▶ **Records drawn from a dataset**
====

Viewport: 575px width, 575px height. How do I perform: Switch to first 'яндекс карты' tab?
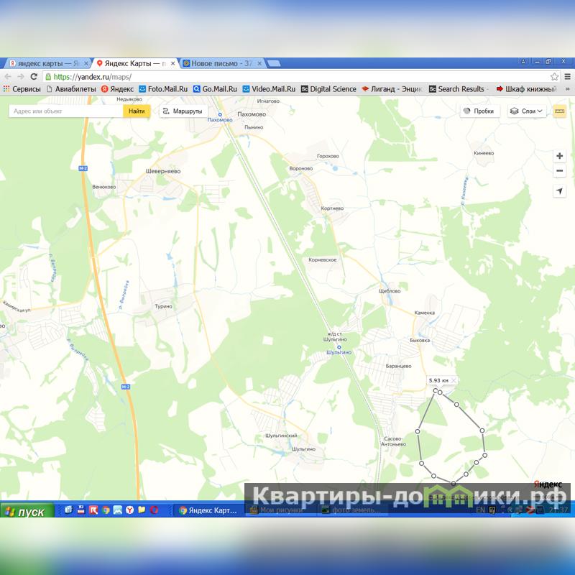[45, 63]
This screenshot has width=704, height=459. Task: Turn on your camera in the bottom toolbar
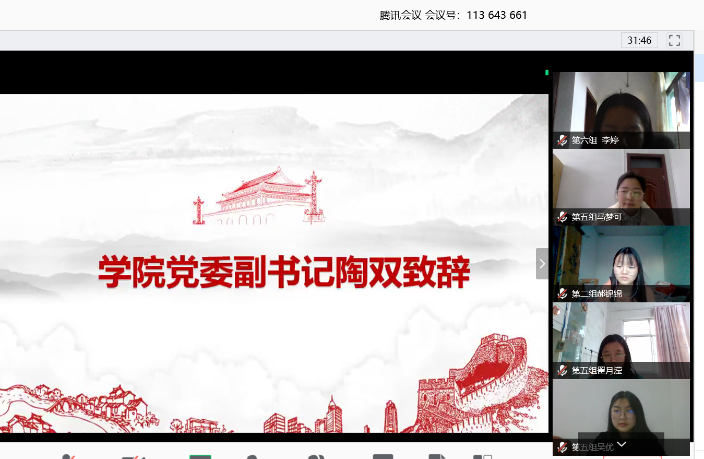click(x=134, y=457)
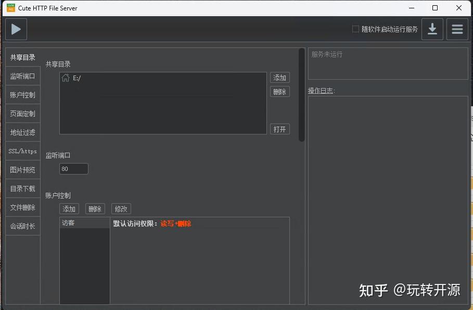The height and width of the screenshot is (310, 473).
Task: Click the 添加 button next to shared directories
Action: click(x=279, y=77)
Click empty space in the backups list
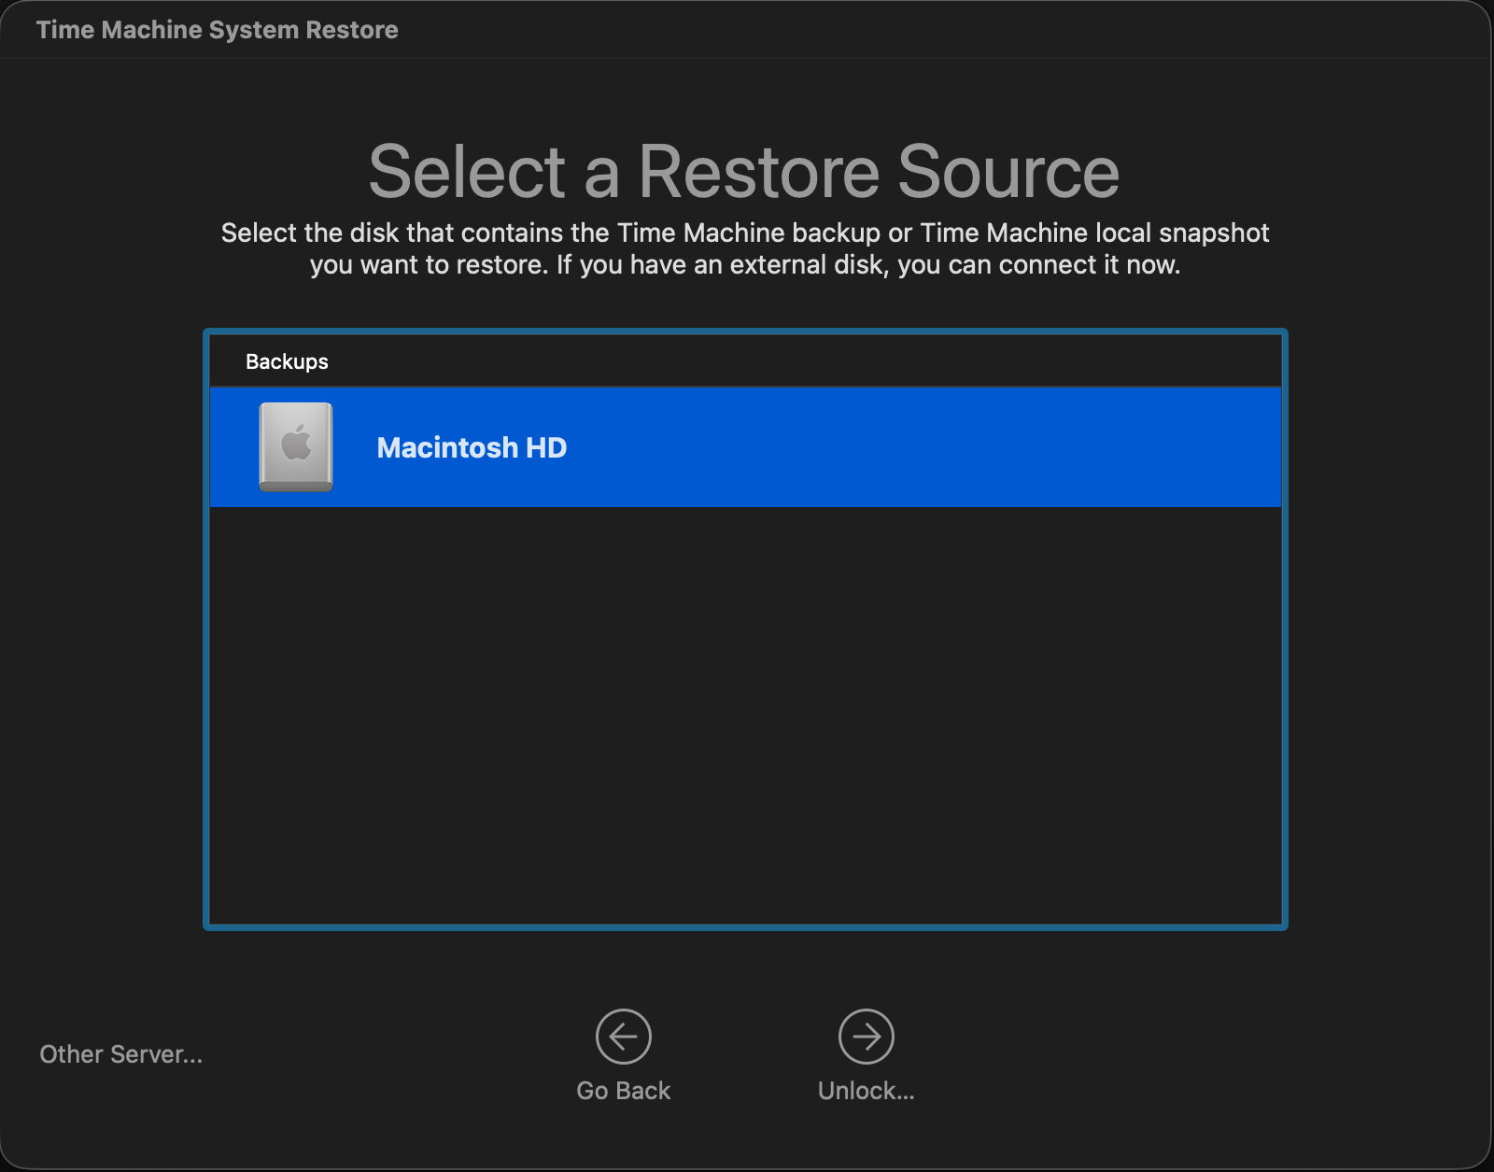The width and height of the screenshot is (1494, 1172). pos(745,710)
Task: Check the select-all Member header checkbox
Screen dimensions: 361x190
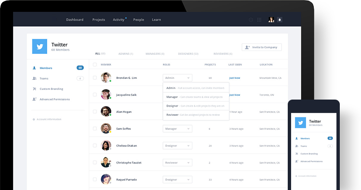Action: (x=94, y=64)
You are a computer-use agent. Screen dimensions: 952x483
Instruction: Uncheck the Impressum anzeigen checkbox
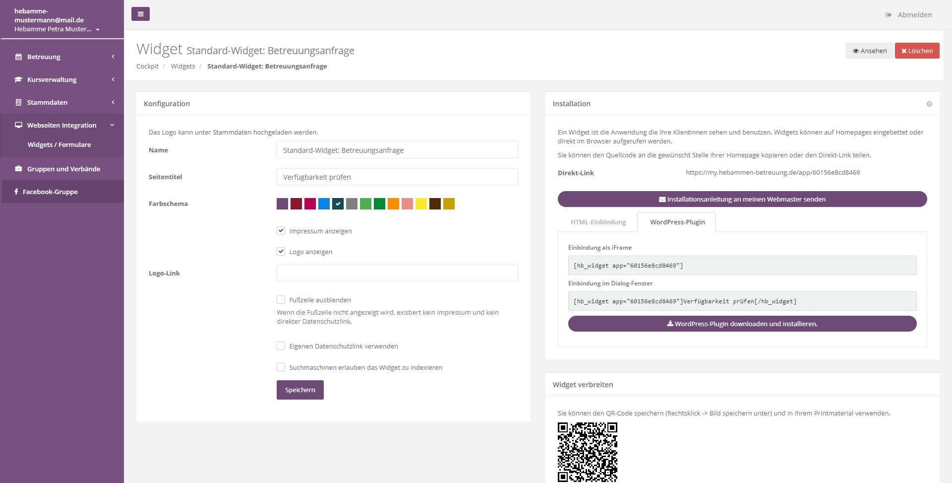click(281, 231)
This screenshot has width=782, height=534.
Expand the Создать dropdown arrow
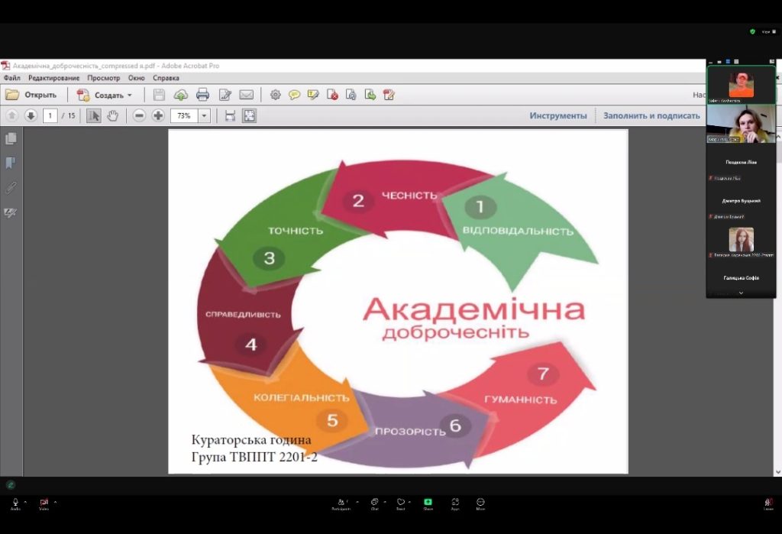coord(130,95)
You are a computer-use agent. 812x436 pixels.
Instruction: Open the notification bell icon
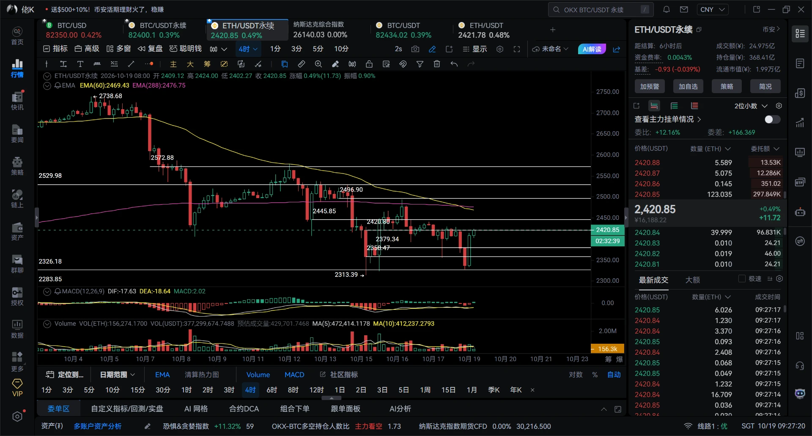coord(666,9)
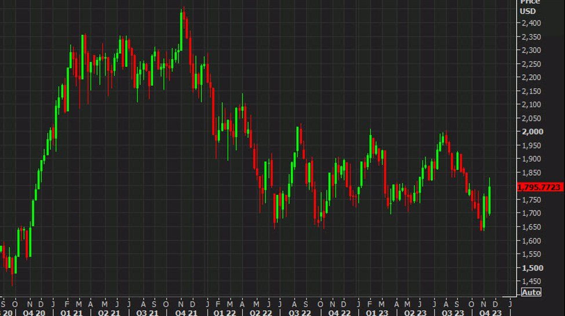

====

▶ **Assigned task**
Pick from the records each line that contains the word "agent" and show it.

▶ **Response below**
You are a computer-use agent. Screen dimensions: 952x483
You are a computer-use agent. 812x436 pixels.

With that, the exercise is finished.